The task: Transcribe all the lines below exactly. Omit the pictures.

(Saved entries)
——————————
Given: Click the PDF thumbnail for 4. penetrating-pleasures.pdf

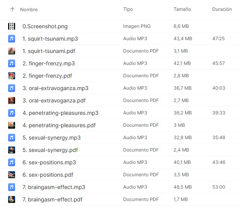Looking at the screenshot, I should point(12,125).
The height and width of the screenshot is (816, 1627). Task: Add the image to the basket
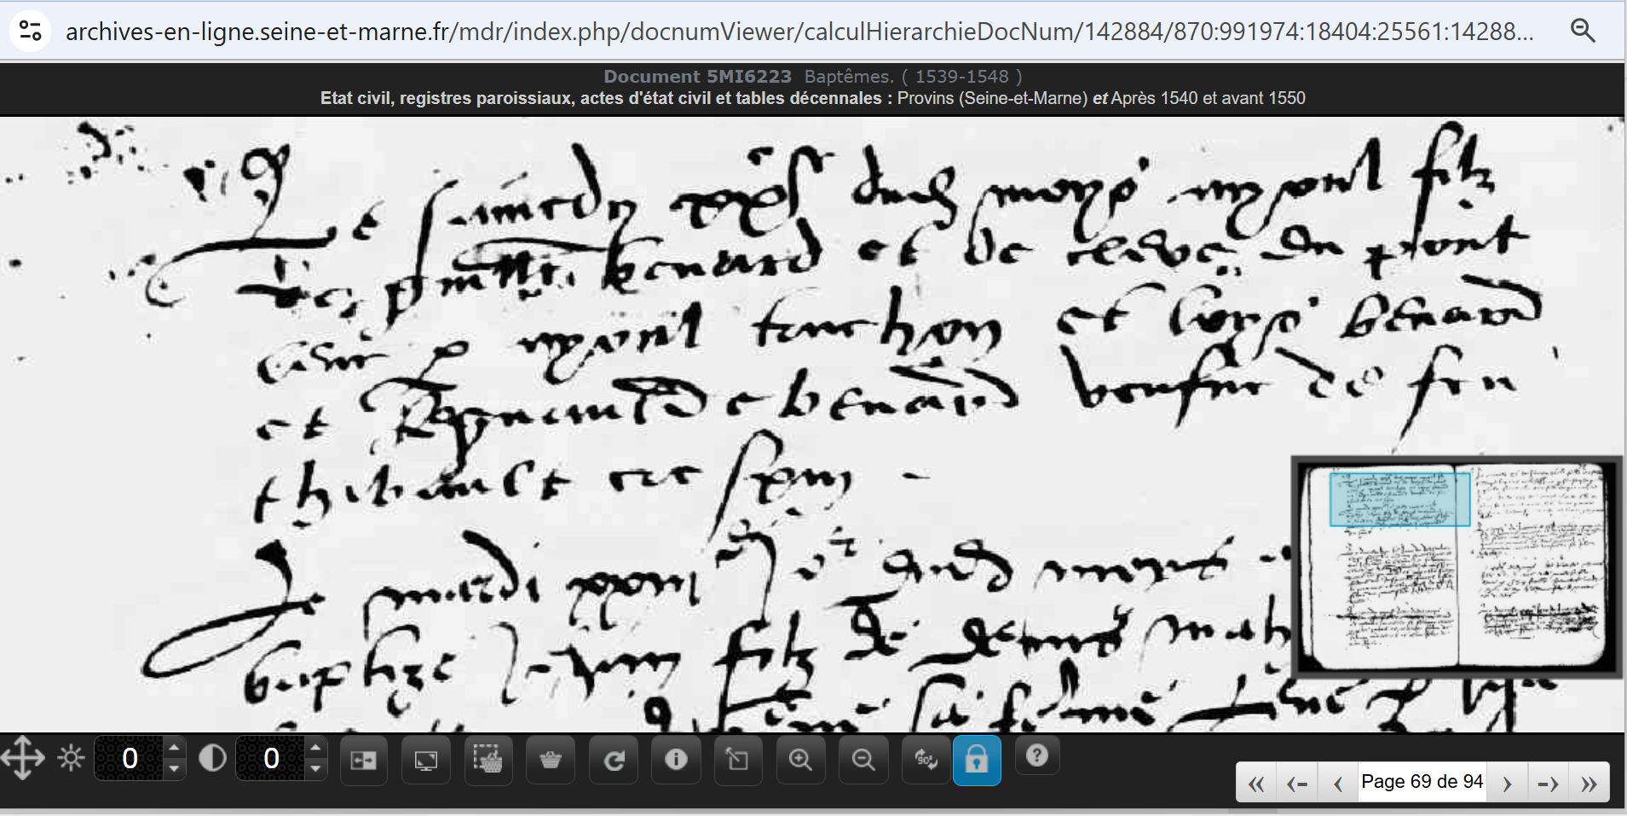pos(551,759)
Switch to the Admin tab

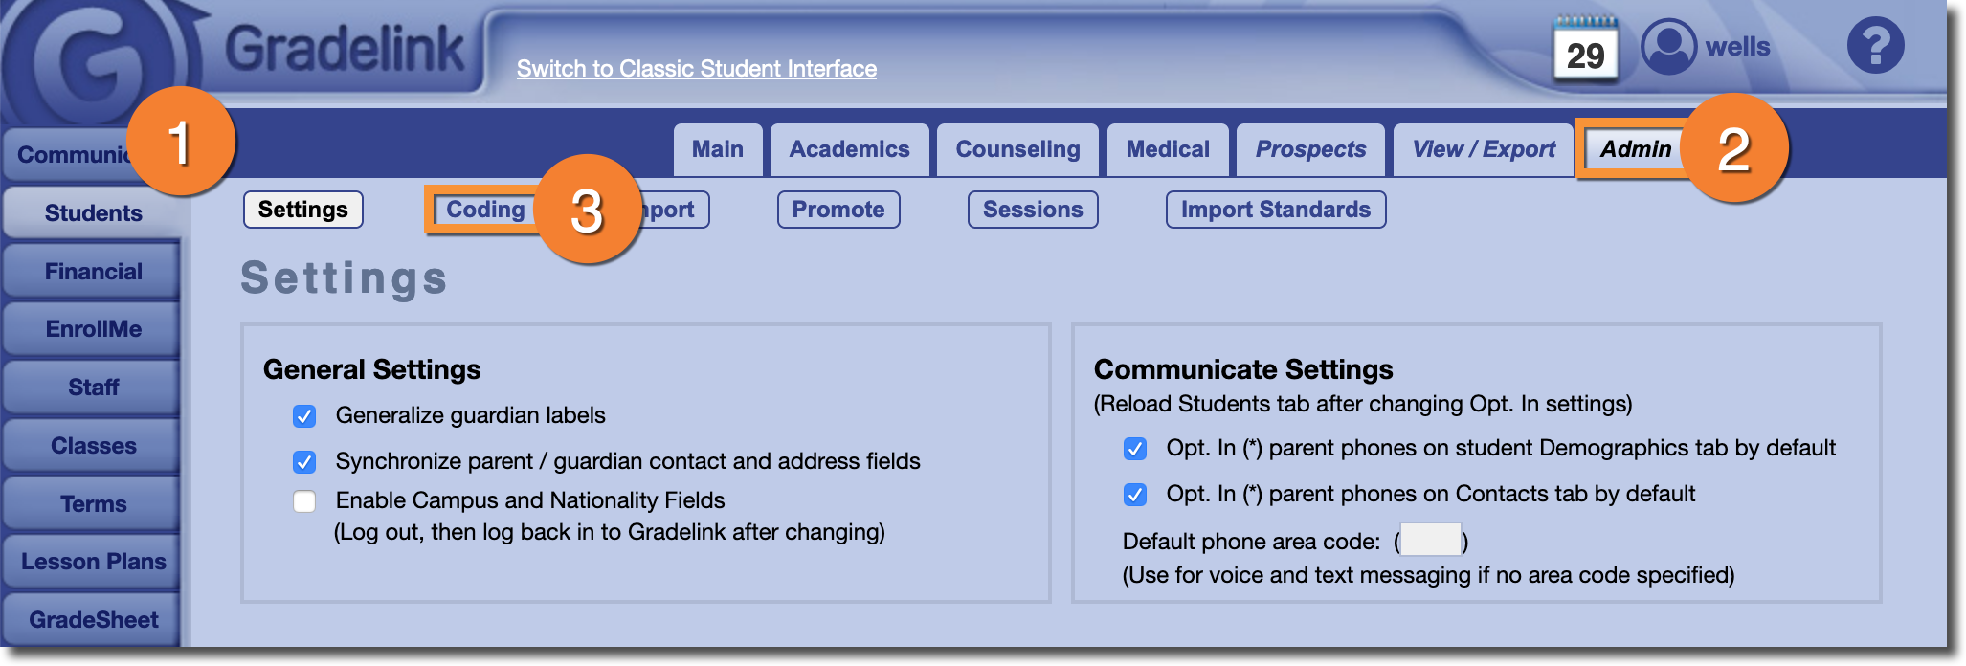pyautogui.click(x=1635, y=149)
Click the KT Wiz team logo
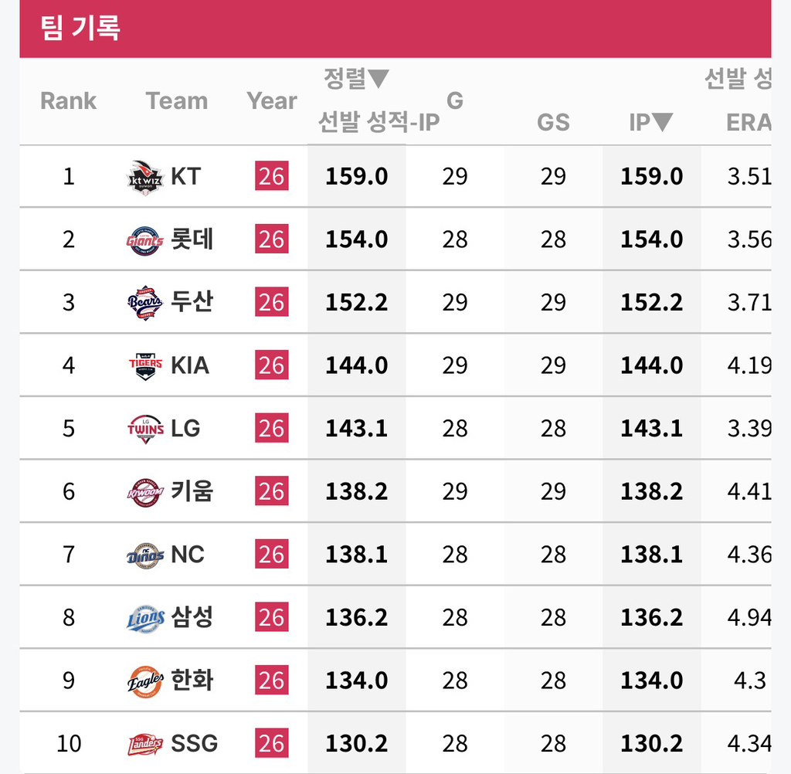Viewport: 791px width, 774px height. [x=145, y=177]
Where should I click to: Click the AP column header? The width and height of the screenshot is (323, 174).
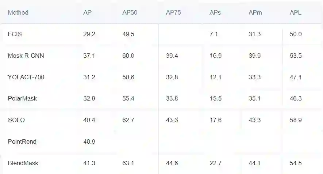[x=87, y=12]
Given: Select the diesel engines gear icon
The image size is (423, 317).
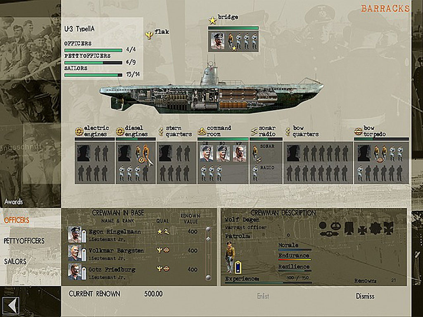Looking at the screenshot, I should (x=120, y=131).
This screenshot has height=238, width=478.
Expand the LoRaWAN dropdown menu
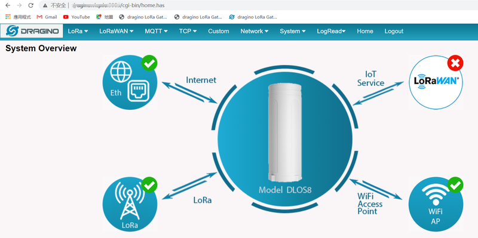pos(117,31)
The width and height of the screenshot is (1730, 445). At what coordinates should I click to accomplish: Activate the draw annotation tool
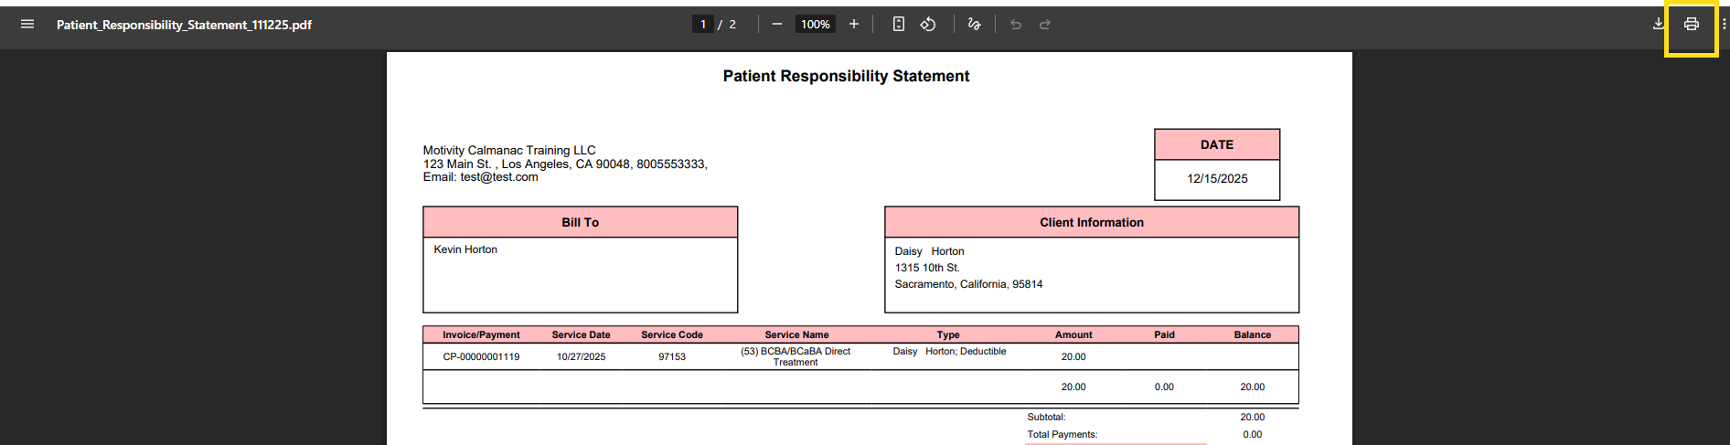pos(974,25)
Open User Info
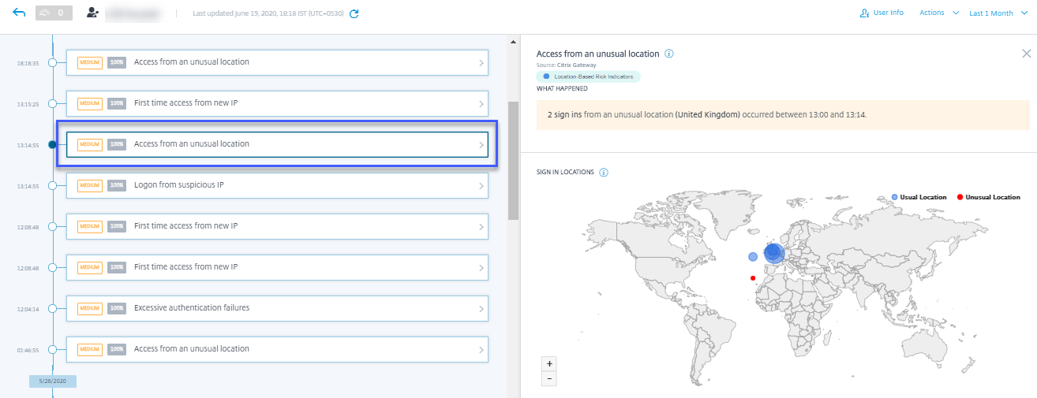1037x398 pixels. pyautogui.click(x=882, y=13)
——————————
Solution to this task:
Given: Click the PDF thumbnail for 4. penetrating-pleasures.pdf

Looking at the screenshot, I should point(12,125).
The height and width of the screenshot is (816, 1627). Task: Add the image to the basket
pos(551,759)
Switch to the Admin tab

pyautogui.click(x=1635, y=149)
Click the KT Wiz team logo
Viewport: 791px width, 774px height. [x=145, y=177]
Where should I click to: Click the AP column header? The width and height of the screenshot is (323, 174).
[x=87, y=12]
Given: Select the diesel engines gear icon
The image size is (423, 317).
Looking at the screenshot, I should (x=120, y=131).
This screenshot has height=238, width=478.
Expand the LoRaWAN dropdown menu
pos(117,31)
The width and height of the screenshot is (1730, 445). At what coordinates should I click to accomplish: Activate the draw annotation tool
pos(974,25)
Open User Info
1037x398 pixels. pyautogui.click(x=882, y=13)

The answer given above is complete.